Tuesday, July 21, 2009

Accessibility Review: Turner Field

Parking at Turner Field was easy for both games we went to. The parking lot is right across the street from the park and the handicap spots are right in front of the lot. The only issue is that if you get there early like we did you have to walk half a block either way if you want to cross the street at a crosswalk. On the first night that is what we did because there was a lot of traffic. Most people just crossed where they wanted, though, and there is a cut out in the middle of the block, which is most useful after the game when the street is then closed off. When we went to the second game there was very little traffic on that road and we just walked across mid block. Honestly, though, they should have an actual marked crosswalk between the two cutouts, as they just look odd without a crosswalk and people cross there anyways.

Getting into the park is not too hard, but it is helpful to know that the gate on the far right next to the brick wall is the wheelchair accessible way past the turnstiles. They do come across as disorganized, though, because on the first night we went the gates opened 20 minutes late. Apparently they had to wait on a cop to be at every gate before they could open the park. The second night they had the cop, but still opened about 5 minutes late.

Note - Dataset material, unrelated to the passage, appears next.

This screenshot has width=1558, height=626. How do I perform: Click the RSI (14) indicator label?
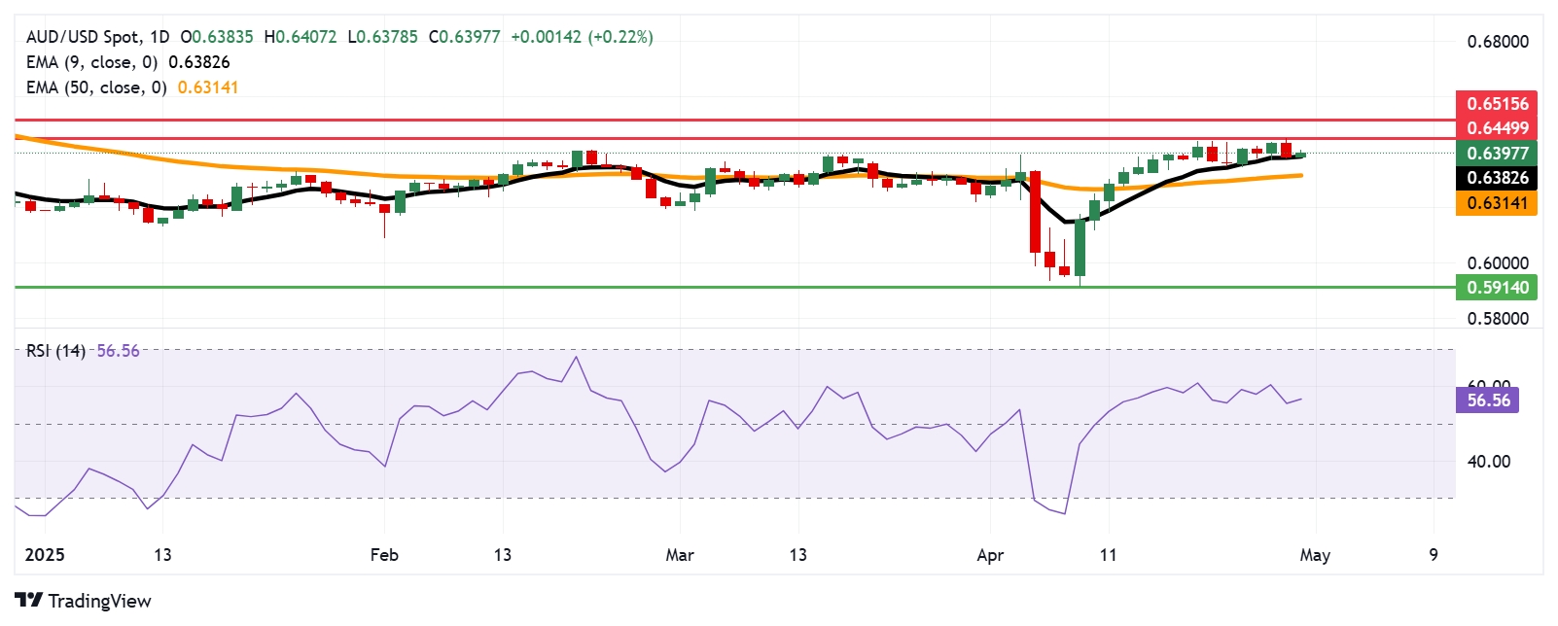pyautogui.click(x=55, y=351)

The first thing we did when we got into the park on the first night was go to the Braves Hall of Fame and Museum. This museum is overall accessible, but there is a part that is not accessible. The not accessible part is the train car. There is big steps onto the train car and no lift to go up there. It would be nice if they had something like the Christmas Carol Train Tour used, but then again I think the aisle in the train is also kind of small for a wheelchair to squeeze through. It is at least a minimal part of the museum and most of the info on it is outside the train.

On July 16, 2009, our first game of the trip at Turner Field we stuck to our normal getting the cheapest wheelchair seats possible. We sat in section 419. To get to this section we had to find an elevator, which was a little confusing because we kept following the signs that said go forward to an elevator and then suddenly began seeing ones that said go backwards, but if you turned around the one right behind said to keep going the way we were going. It turned out we had gone past one and then got to the midway point were two elevators are the same distance from that point. Anyways we did finally locate the one near one of the ramps with the help of the map they have periodically on the concourse.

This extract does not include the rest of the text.